WHAT TO WORK ON:
Give again, exactly, every line of the entries below from the one that has "This screenshot has width=1200, height=600." to the last.

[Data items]
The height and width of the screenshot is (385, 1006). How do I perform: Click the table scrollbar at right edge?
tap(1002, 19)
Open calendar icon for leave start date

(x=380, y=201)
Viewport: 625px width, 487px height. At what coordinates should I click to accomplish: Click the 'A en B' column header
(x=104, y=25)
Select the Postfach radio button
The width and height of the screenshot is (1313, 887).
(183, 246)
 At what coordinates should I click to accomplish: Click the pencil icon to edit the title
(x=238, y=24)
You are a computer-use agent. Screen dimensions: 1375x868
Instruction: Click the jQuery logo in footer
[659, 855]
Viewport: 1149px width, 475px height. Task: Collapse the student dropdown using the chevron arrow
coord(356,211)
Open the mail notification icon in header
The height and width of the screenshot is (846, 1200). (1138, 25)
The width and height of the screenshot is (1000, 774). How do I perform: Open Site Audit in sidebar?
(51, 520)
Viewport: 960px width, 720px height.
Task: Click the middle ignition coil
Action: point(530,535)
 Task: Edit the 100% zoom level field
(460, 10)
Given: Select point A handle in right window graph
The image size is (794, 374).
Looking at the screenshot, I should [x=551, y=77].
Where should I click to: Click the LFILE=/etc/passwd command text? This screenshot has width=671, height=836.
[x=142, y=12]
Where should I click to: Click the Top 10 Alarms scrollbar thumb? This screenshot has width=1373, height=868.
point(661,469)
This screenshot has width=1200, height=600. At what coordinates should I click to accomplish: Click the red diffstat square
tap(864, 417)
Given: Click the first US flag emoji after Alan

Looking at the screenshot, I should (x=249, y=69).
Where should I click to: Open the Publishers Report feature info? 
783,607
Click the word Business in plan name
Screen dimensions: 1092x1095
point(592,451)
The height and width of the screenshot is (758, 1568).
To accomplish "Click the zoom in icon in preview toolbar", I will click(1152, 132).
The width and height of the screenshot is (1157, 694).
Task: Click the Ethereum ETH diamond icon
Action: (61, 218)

ANSWER BOX:
This screenshot has width=1200, height=600. At what coordinates should I click to accomplish: Click the red diffstat square
tap(864, 417)
Given: Click the first US flag emoji after Alan

Looking at the screenshot, I should (x=249, y=69).
Where should I click to: Open the Publishers Report feature info? 
783,607
Click the word Business in plan name
Screen dimensions: 1092x1095
point(592,451)
The height and width of the screenshot is (758, 1568).
To accomplish "Click the zoom in icon in preview toolbar", I will click(1152, 132).
The width and height of the screenshot is (1157, 694).
Task: Click the Ethereum ETH diamond icon
Action: (61, 218)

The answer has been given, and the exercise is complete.